## [TASK INSTRUCTIONS]
Write the records below out again. Match them exactly.

○ ○ ○ ○

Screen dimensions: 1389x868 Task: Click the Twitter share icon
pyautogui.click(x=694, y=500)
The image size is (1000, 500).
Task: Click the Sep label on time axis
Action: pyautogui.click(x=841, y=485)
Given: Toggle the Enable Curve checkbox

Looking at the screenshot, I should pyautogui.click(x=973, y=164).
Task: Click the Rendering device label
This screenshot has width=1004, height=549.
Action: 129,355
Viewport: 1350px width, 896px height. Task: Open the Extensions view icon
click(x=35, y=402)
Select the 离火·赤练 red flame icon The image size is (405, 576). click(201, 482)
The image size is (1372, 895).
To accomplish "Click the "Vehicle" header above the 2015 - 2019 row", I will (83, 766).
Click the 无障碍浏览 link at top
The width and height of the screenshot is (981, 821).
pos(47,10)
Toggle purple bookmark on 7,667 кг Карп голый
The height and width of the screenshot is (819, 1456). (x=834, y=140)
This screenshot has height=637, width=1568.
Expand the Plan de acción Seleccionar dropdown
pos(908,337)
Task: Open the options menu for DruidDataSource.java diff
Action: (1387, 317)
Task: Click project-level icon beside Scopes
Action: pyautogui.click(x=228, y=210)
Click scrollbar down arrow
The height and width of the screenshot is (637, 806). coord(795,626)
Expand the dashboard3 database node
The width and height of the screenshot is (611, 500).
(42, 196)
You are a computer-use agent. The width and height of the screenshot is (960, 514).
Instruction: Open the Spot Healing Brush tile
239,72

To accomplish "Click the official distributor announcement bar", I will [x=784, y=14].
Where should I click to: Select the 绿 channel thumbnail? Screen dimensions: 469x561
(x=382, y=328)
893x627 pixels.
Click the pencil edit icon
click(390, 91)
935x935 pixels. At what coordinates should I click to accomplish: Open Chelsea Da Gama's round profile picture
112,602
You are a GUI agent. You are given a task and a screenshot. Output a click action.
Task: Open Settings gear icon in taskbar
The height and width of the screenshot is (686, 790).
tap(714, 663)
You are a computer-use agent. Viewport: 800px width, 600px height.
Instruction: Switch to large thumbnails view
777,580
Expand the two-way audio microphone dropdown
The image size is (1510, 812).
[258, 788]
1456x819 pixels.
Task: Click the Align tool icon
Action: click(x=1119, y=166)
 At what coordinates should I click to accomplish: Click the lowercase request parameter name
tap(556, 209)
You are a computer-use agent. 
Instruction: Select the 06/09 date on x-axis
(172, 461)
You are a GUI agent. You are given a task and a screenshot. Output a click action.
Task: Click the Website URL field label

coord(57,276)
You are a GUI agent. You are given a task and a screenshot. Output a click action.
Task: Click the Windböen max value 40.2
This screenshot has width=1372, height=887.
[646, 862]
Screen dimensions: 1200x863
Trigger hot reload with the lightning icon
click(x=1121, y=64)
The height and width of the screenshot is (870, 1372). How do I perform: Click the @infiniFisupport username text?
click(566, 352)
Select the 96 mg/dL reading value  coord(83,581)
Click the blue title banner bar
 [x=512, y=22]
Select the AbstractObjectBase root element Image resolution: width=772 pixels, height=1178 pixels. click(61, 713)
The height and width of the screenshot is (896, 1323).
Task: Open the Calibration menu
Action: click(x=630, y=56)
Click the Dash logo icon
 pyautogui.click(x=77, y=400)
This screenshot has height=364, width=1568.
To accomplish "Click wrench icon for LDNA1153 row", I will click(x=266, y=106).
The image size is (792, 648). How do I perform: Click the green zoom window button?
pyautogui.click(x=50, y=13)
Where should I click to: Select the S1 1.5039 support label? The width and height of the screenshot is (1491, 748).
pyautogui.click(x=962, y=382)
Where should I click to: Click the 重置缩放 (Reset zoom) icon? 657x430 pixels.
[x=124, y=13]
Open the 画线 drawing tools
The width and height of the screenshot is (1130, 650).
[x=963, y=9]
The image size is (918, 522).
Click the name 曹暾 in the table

○ ○ ○ ○

## [TASK SOLUTION]
Screen dimensions: 1389x868 Task: Click the Twitter share icon
pyautogui.click(x=694, y=500)
The image size is (1000, 500).
Task: Click the Sep label on time axis
Action: pyautogui.click(x=841, y=485)
Given: Toggle the Enable Curve checkbox

Looking at the screenshot, I should pyautogui.click(x=973, y=164).
Task: Click the Rendering device label
This screenshot has width=1004, height=549.
Action: 129,355
Viewport: 1350px width, 896px height. Task: Open the Extensions view icon
click(x=35, y=402)
Select the 离火·赤练 red flame icon The image size is (405, 576). click(201, 482)
The image size is (1372, 895).
To accomplish "Click the "Vehicle" header above the 2015 - 2019 row", I will (83, 766).
Click the 无障碍浏览 link at top
The width and height of the screenshot is (981, 821).
pos(47,10)
Toggle purple bookmark on 7,667 кг Карп голый
The height and width of the screenshot is (819, 1456). (x=834, y=140)
This screenshot has height=637, width=1568.
Expand the Plan de acción Seleccionar dropdown
pos(908,337)
Task: Open the options menu for DruidDataSource.java diff
Action: (1387, 317)
Task: Click project-level icon beside Scopes
Action: pyautogui.click(x=228, y=210)
Click scrollbar down arrow
The height and width of the screenshot is (637, 806). coord(795,626)
Expand the dashboard3 database node
The width and height of the screenshot is (611, 500).
(42, 196)
You are a computer-use agent. The width and height of the screenshot is (960, 514).
Instruction: Open the Spot Healing Brush tile
239,72

To accomplish "Click the official distributor announcement bar", I will [x=784, y=14].
Where should I click to: Select the 绿 channel thumbnail? Screen dimensions: 469x561
(x=382, y=328)
893x627 pixels.
Click the pencil edit icon
click(390, 91)
935x935 pixels. At what coordinates should I click to accomplish: Open Chelsea Da Gama's round profile picture
112,602
You are a GUI agent. You are given a task and a screenshot. Output a click action.
Task: Open Settings gear icon in taskbar
The height and width of the screenshot is (686, 790).
tap(714, 663)
You are a computer-use agent. Viewport: 800px width, 600px height.
Instruction: Switch to large thumbnails view
777,580
Expand the two-way audio microphone dropdown
The image size is (1510, 812).
[258, 788]
1456x819 pixels.
Task: Click the Align tool icon
Action: click(x=1119, y=166)
 At what coordinates should I click to accomplish: Click the lowercase request parameter name
tap(556, 209)
You are a computer-use agent. 
Instruction: Select the 06/09 date on x-axis
(172, 461)
You are a GUI agent. You are given a task and a screenshot. Output a click action.
Task: Click the Website URL field label

coord(57,276)
You are a GUI agent. You are given a task and a screenshot. Output a click action.
Task: Click the Windböen max value 40.2
This screenshot has width=1372, height=887.
[646, 862]
Screen dimensions: 1200x863
Trigger hot reload with the lightning icon
click(x=1121, y=64)
The height and width of the screenshot is (870, 1372). How do I perform: Click the @infiniFisupport username text?
click(566, 352)
Select the 96 mg/dL reading value  coord(83,581)
Click the blue title banner bar
 [x=512, y=22]
Select the AbstractObjectBase root element Image resolution: width=772 pixels, height=1178 pixels. click(61, 713)
The height and width of the screenshot is (896, 1323).
Task: Open the Calibration menu
Action: click(x=630, y=56)
Click the Dash logo icon
 pyautogui.click(x=77, y=400)
This screenshot has height=364, width=1568.
To accomplish "Click wrench icon for LDNA1153 row", I will click(x=266, y=106).
The image size is (792, 648). How do I perform: Click the green zoom window button?
pyautogui.click(x=50, y=13)
Where should I click to: Select the S1 1.5039 support label? The width and height of the screenshot is (1491, 748).
pyautogui.click(x=962, y=382)
Where should I click to: Click the 重置缩放 (Reset zoom) icon? 657x430 pixels.
[x=124, y=13]
Open the 画线 drawing tools
The width and height of the screenshot is (1130, 650).
[x=963, y=9]
The image size is (918, 522).
Click the name 曹暾 in the table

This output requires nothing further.